Given entries ▸
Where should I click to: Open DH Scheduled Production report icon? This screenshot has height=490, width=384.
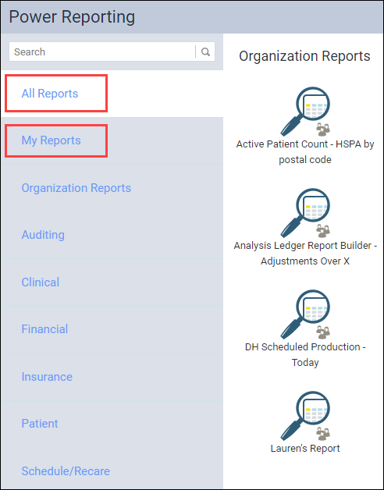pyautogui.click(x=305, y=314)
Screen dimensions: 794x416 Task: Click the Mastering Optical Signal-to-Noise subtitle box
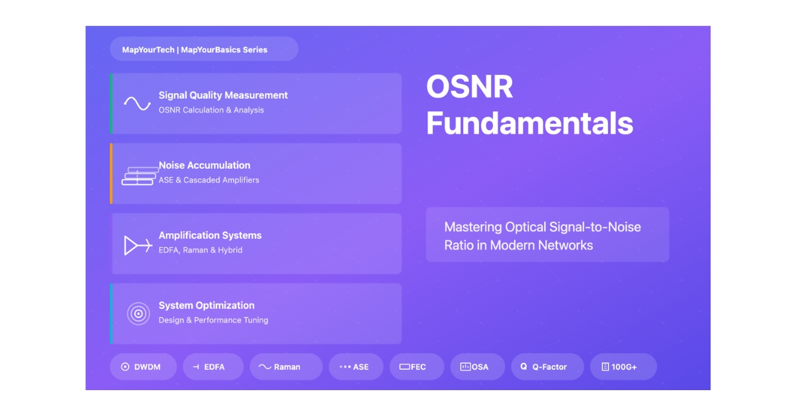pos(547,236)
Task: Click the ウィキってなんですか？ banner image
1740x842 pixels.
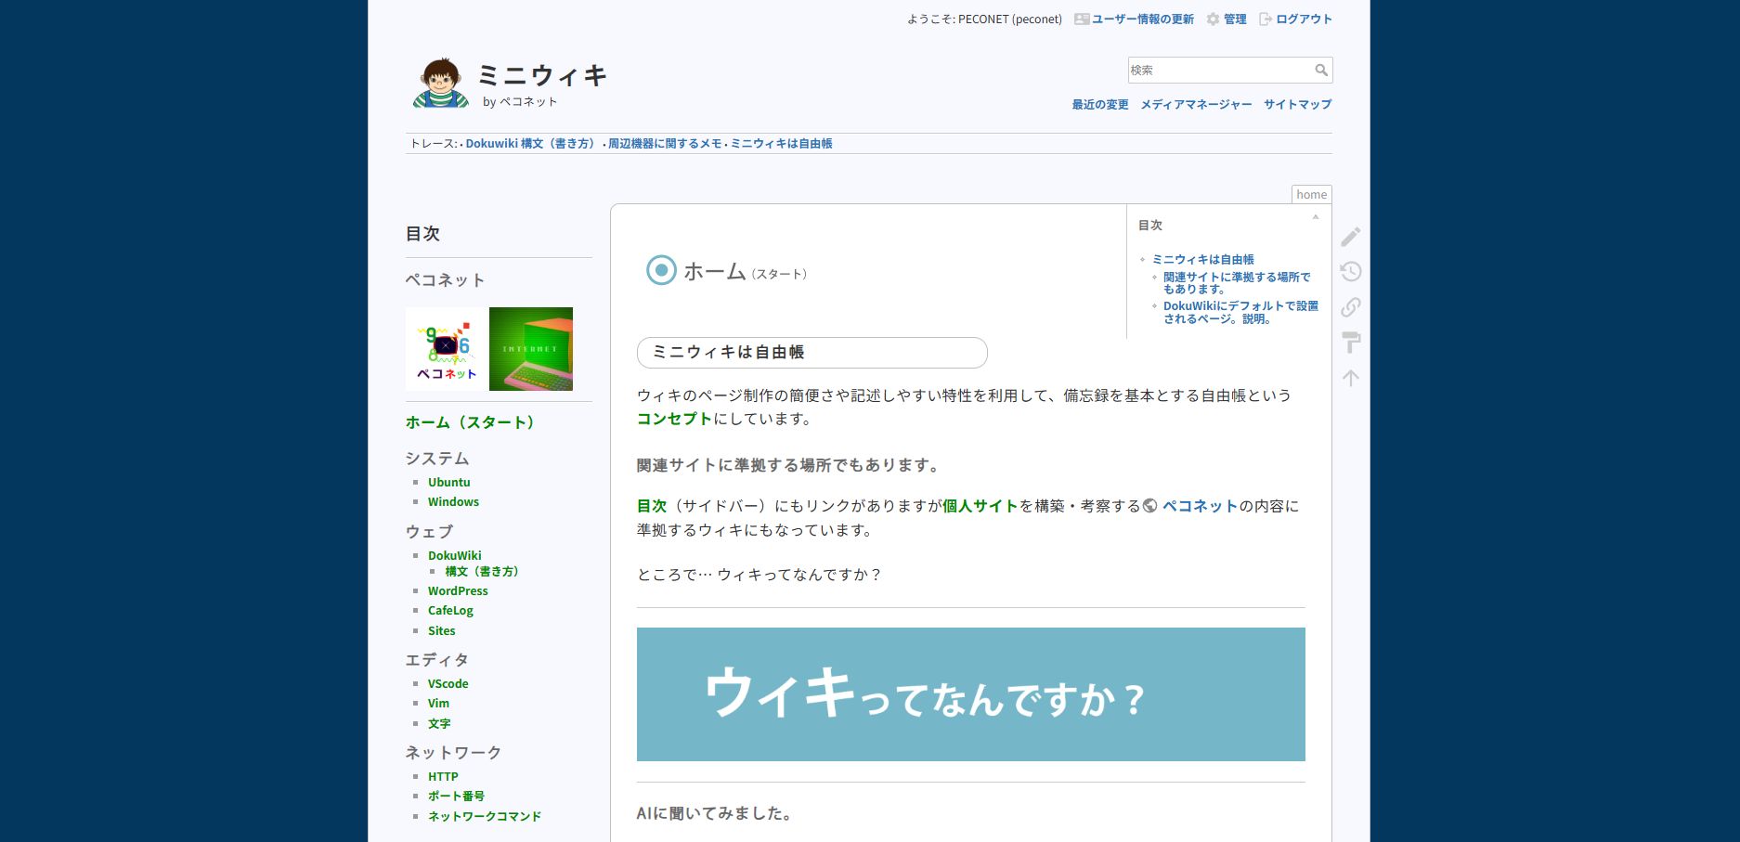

The task ▸
Make a word-for-word copy of the records above, excluding all pictures.

Answer to the problem ▸
Where should I click to: Open DH Scheduled Production report icon? This screenshot has height=490, width=384.
pyautogui.click(x=305, y=314)
Screen dimensions: 794x416 Task: Click the Mastering Optical Signal-to-Noise subtitle box
pos(547,236)
Task: Click the ウィキってなんですか？ banner image
1740x842 pixels.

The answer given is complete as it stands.